If you’re not familiar with Wallace, he was considered one of the greatest literary wunderkinds of his generation. But he suffered from a crippling depression and struggled with it every day. He would eventually lose his battle with it, taking his own life in 2008. If you know ‘This is Water’ the now-legendary commencement speech he gave to Kenyon College’s graduating class of 2005, it fits in perfectly with Paterson’s themes concerning existence. He says large parts of one’s life involves ‘boredom, routine, and petty frustration.’ To sum up his message, you can either choose to get crushed by them or you can see those things as ‘not only meaningful but sacred on fire with the same force that lit the stars- compassion, love, the sub-surface unity of all things.’
Wallace’s sense of the sacred in everyday life is very much present in Paterson for both the city and the main character. As you fall into the hypnotic rhythm of the film, Jarmusch drops hints of beauty using both visuals and sound. He’s slowly stripping the gray, dull sheen of a quotidian existence layer by layer and revealing a hidden brilliance in everyday life. That’s why Adam Driver’s portrayal of a character very much in love with the world around him is perfect. He carries himself with the right mix of levity and gravitas. Just like Jarmusch, he’s mastered the art of subtlety.
Near the end of the film, we find Paterson sitting in front of the Passaic falls, his city’s most famous landmark. His favorite poet Williams Carlos Williams actually wrote about the body of water at length in his epic poem ‘Paterson’. He’s a little sad for several reasons- mostly because of what his very naughty dog has done- and has stopped writing poetry.
While he’s looking at the waterfall, a Japanese tourist happens to drop by. He strikes up a conversation with Paterson and finds out that he’s also a Williams fan- and he’s there to see the Passaic falls as well. Without getting into too much detail, the tourist somehow convinces Paterson to keep writing. When his Japanese interlocutor leaves, he turns to poetry again as a cure-all salve.

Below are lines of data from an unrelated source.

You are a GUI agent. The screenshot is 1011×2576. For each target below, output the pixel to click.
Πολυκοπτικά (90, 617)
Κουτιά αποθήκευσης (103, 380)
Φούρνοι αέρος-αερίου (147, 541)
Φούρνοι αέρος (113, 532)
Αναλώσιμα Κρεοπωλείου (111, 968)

Paterson never succumbs to bitterness or caustic cynicism, despite the seemingly crushing drudgery he goes through day by day. Indeed, you see him never take anything for granted throughout the film. He loves his wife and dog dearly and finds magic in everyday things and conversations. He is witness to some very interesting talk when drives his bus around town, and he’s genuinely concerned for the people in his life- whether it be the bartender at his local watering hole or his heartbroken friend who’s trying to get over a former lover.
Paterson, in the end, is really a film about gratitude and the million little things in life we take for granted. Modern life- especially in the west and every developed economy- is a series of contests to determine who can end up with most toys and trophies before one dies. Everyone seems to get so caught up in the rat race- myself included- that we overlook what makes us truly happy. After seeing Paterson, I felt calmer and bit less concerned in the face of the real world’s onslaught. Because in the end, ALL of it is just background noise to the infinite poetic rhythm of life.